Former inmates on post-release community supervision and mandatory supervision should be eligible to vote, civil-rights groups argue in a lawsuit filed Tuesday against California Secretary of State Debra Bowen.
Bowen issued a directive in 2011 that people in these categories – which were created under the prison realignment plan pursued by Gov.

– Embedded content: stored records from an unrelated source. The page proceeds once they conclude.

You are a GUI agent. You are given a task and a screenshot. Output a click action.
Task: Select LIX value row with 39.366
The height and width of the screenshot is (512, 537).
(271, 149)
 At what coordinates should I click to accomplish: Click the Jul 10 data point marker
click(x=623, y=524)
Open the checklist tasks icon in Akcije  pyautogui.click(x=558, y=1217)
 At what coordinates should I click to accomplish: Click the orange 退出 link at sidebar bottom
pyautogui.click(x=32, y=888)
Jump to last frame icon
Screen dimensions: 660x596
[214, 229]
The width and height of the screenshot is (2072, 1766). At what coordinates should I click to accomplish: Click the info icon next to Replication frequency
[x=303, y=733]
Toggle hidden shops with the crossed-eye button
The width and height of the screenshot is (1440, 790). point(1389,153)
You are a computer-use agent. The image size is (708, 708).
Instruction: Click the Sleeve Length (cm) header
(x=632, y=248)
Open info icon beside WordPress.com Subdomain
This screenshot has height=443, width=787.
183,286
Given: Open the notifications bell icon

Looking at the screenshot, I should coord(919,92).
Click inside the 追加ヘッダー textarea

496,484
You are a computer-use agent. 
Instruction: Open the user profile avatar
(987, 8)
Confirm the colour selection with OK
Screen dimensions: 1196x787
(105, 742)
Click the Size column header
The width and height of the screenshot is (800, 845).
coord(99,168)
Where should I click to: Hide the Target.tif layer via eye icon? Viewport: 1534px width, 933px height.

Jerry Brown and the Legislature – were ineligible to cast ballots.
But the lawsuit – filed in Alameda County Superior Court by the American Civil Liberties Union of Northern California and the Lawyers’ Committee for Civil Rights of the San Francisco Bay Area on behalf of the League of Women Voters of California, the All of Us Or None inmate-rights group, and several individuals – notes the state constitution specifies that every adult Californian has a right to vote except while “imprisoned or on parole for a conviction of a felony” or mentally incompetent.
More than 58,000 people have been wrongly disenfranchised by Bowen’s “administrative fiat,” the lawsuit claims.
“Voting is a civic duty, and prohibiting people who are living in the community under these new forms of community supervision from participating in this critical part of our democracy serves no useful purpose and is likely to impede re-integration and rehabilitation into civil society,” the lawsuit says.
Also, Bowen violated the California Administrative Procedure Act by issuing her directive without giving any public notice or allowing comments, the suit claims. “These requirements are meant to ensure that people who will be affected by a government rule or policy can have a voice in its creation and to provide, as our supreme court has put it, some security against ‘bureaucratic tyranny.’”
UPDATE @ 11:47 A.M.: A similar lawsuit was filed in 2012, but the state Court of Appeal and Supreme Court both declined to review the case, so Bowen’s interpretation of the law stood. Bowen won’t comment on pending litigation, a spokeswoman said Tuesday.